Jura limestone was formed from sedimentation in an area of tropical lagoons some 140 to 220 million years ago. The result of this process is one of the defining features of the stone as we find a wide variety of fossilized creatures including ammonites and belemnites among other fossils making each piece of stone unique and inimitable. Today the Jura region represents one of the largest known natural stone reserves in the world and is abundantly available for future generations.
The stone has a longstanding track record as it has been quarried and used for buildings dating back to the Roman Empire, remnants of walls and towers can still be found in the Jura region today. Further proving its longevity as a building material, the Cathedral and the Willibaldsburg in Eichstätt were built using the stone, the former consecrated in 1060, the latter commissioned in 1353, both of which still stand today.
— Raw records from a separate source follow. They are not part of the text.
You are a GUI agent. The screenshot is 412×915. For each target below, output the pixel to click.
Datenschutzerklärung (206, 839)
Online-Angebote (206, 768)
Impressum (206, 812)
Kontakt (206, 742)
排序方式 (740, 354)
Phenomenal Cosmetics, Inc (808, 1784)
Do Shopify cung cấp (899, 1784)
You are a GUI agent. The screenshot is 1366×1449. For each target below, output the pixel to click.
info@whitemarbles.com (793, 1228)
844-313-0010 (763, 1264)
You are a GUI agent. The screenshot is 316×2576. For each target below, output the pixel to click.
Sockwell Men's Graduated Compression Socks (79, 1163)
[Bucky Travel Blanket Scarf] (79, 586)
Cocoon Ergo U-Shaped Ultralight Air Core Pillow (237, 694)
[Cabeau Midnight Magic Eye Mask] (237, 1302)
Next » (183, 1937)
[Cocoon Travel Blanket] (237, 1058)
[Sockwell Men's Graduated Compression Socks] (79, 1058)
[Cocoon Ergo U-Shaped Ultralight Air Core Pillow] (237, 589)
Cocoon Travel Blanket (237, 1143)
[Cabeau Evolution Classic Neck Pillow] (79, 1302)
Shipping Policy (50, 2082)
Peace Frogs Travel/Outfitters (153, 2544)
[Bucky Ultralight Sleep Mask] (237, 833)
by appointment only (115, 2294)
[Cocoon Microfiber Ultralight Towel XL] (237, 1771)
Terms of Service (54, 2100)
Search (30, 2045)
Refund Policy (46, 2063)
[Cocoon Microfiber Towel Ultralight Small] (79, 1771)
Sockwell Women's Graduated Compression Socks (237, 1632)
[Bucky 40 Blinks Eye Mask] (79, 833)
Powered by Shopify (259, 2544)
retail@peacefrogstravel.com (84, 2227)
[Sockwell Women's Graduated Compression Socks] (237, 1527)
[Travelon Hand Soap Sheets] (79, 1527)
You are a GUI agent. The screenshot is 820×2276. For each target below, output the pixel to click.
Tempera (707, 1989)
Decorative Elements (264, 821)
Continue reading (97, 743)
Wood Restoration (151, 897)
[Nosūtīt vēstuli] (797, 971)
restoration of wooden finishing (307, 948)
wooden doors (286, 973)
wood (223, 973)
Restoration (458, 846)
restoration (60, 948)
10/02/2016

The high-density, class III limestone is quarried in layers or benches with each bench having its own distinct characteristics and suitabilities. Depending on the bench selection Jura limestone can be used for virtually any application, from flooring for high-foot traffic areas for shopping malls, airports and office buildings to high-rise facades, certain selections are also suitable for exterior paving and garden and landscaping products in freeze-thaw conditions. The stone is available in beige, gray and mixed color and depending on the finish and selection of the stone a wide range of color shades and visual appearances are achievable. Specific benches also exhibit more pre-historic fossils where the history of the stone can be seen than others that appear calmer. Typically cut along the grain (with the bedding), certain layers of Jura limestone can also be cut against the grain (bedding) giving it directional character similar to travertine.
Jura limestone comes in various shades of beige and grey and is suitable for any application.